### What this task involves
Search each line of the data for the word "Expand"; copy every line where it is found.

Dataset entries:
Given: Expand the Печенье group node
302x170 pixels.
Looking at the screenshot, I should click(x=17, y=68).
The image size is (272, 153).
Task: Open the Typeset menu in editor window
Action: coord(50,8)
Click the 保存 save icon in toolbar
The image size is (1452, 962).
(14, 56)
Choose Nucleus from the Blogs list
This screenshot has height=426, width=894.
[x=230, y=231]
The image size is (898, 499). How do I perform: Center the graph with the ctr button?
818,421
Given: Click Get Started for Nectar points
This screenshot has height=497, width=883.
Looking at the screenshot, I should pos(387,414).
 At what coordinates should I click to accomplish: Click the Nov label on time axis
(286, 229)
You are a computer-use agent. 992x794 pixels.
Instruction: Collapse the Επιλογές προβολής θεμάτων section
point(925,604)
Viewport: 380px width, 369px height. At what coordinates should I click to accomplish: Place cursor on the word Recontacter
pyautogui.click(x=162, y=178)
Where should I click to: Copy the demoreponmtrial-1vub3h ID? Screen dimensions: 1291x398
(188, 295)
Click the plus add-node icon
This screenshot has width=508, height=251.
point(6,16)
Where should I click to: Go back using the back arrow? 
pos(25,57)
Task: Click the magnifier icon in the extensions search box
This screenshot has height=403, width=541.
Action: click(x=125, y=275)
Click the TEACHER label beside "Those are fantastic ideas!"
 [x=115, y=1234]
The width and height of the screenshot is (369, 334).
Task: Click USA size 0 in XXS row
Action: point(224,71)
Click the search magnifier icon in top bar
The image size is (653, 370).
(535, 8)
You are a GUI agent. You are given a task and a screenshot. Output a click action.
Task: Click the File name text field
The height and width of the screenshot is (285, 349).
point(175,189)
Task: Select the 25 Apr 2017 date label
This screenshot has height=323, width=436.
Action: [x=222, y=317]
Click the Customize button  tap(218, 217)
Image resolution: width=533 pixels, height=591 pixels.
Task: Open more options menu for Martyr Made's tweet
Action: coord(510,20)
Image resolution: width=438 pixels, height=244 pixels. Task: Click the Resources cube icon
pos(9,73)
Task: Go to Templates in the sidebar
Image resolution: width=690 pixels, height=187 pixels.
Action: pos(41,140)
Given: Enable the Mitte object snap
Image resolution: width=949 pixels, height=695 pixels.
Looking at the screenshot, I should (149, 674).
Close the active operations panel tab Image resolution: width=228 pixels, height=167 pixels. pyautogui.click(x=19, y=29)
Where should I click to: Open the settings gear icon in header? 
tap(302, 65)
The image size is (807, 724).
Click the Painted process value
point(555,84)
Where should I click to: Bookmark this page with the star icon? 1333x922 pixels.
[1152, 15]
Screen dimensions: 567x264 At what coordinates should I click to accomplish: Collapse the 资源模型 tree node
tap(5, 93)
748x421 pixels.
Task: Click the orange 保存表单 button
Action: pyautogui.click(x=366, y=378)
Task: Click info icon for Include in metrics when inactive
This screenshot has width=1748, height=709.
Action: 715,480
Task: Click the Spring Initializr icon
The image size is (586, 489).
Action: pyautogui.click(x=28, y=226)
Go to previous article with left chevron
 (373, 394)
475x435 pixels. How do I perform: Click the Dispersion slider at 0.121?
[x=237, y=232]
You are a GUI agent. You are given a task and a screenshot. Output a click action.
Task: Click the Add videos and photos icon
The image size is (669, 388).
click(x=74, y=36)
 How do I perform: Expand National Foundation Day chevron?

### Answer to this problem
Given: Expand the Печенье group node
 How do I perform: Expand National Foundation Day chevron?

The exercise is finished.